[Extracted data entries]
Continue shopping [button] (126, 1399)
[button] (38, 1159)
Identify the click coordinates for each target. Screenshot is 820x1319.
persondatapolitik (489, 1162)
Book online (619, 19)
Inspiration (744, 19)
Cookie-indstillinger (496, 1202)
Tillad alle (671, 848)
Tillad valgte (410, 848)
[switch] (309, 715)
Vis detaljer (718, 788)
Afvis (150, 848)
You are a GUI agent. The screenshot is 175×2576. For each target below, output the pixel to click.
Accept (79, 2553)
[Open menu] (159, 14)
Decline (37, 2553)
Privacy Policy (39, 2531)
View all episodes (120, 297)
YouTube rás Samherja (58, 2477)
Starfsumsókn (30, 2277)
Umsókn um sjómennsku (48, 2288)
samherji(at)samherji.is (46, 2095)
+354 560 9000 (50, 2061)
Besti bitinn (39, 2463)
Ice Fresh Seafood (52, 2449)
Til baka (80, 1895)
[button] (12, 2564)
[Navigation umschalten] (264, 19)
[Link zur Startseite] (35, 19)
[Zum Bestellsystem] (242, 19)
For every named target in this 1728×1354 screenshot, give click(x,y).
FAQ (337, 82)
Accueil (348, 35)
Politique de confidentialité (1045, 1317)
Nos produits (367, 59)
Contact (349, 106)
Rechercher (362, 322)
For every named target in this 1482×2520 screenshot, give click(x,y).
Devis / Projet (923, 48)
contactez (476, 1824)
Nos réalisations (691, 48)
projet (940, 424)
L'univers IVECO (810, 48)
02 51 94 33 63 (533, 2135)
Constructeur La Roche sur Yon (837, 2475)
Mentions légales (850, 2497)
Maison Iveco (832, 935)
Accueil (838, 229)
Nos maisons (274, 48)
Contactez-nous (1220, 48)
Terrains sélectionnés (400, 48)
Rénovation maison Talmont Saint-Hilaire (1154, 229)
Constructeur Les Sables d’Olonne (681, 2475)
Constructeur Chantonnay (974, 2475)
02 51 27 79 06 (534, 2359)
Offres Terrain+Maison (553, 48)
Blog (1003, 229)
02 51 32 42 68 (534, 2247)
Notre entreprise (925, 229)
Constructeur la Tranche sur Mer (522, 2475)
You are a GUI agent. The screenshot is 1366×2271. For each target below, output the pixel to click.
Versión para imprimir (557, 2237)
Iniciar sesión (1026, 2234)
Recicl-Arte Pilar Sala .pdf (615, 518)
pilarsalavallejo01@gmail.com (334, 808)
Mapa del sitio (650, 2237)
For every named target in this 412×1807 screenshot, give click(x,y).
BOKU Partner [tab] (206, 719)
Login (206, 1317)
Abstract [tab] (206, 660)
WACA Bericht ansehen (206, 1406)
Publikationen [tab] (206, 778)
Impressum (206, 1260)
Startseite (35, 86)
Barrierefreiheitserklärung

• **Exercise**
Please copy out the records exactly as they appear.

• **Written response**
Continue shopping [button] (126, 1399)
[button] (38, 1159)
Identify the click coordinates for each target. Screenshot is 820x1319.
persondatapolitik (489, 1162)
Book online (619, 19)
Inspiration (744, 19)
Cookie-indstillinger (496, 1202)
Tillad alle (671, 848)
Tillad valgte (410, 848)
[switch] (309, 715)
Vis detaljer (718, 788)
Afvis (150, 848)
You are a GUI agent. The screenshot is 175×2576. For each target below, output the pixel to click.
Accept (79, 2553)
[Open menu] (159, 14)
Decline (37, 2553)
Privacy Policy (39, 2531)
View all episodes (120, 297)
YouTube rás Samherja (58, 2477)
Starfsumsókn (30, 2277)
Umsókn um sjómennsku (48, 2288)
samherji(at)samherji.is (46, 2095)
+354 560 9000 (50, 2061)
Besti bitinn (39, 2463)
Ice Fresh Seafood (52, 2449)
Til baka (80, 1895)
[button] (12, 2564)
[Navigation umschalten] (264, 19)
[Link zur Startseite] (35, 19)
[Zum Bestellsystem] (242, 19)
For every named target in this 1728×1354 screenshot, give click(x,y).
FAQ (337, 82)
Accueil (348, 35)
Politique de confidentialité (1045, 1317)
Nos produits (367, 59)
Contact (349, 106)
Rechercher (362, 322)
For every named target in this 1482×2520 screenshot, give click(x,y).
Devis / Projet (923, 48)
contactez (476, 1824)
Nos réalisations (691, 48)
projet (940, 424)
L'univers IVECO (810, 48)
02 51 94 33 63 (533, 2135)
Constructeur La Roche sur Yon (837, 2475)
Mentions légales (850, 2497)
Maison Iveco (832, 935)
Accueil (838, 229)
Nos maisons (274, 48)
Contactez-nous (1220, 48)
Terrains sélectionnés (400, 48)
Rénovation maison Talmont Saint-Hilaire (1154, 229)
Constructeur Les Sables d’Olonne (681, 2475)
Constructeur Chantonnay (974, 2475)
02 51 27 79 06 (534, 2359)
Offres Terrain+Maison (553, 48)
Blog (1003, 229)
02 51 32 42 68 (534, 2247)
Notre entreprise (925, 229)
Constructeur la Tranche sur Mer (522, 2475)
You are a GUI agent. The screenshot is 1366×2271. For each target below, output the pixel to click.
Versión para imprimir (557, 2237)
Iniciar sesión (1026, 2234)
Recicl-Arte Pilar Sala .pdf (615, 518)
pilarsalavallejo01@gmail.com (334, 808)
Mapa del sitio (650, 2237)
For every named target in this 412×1807 screenshot, give click(x,y).
BOKU Partner [tab] (206, 719)
Login (206, 1317)
Abstract [tab] (206, 660)
WACA Bericht ansehen (206, 1406)
Publikationen [tab] (206, 778)
Impressum (206, 1260)
Startseite (35, 86)
Barrierefreiheitserklärung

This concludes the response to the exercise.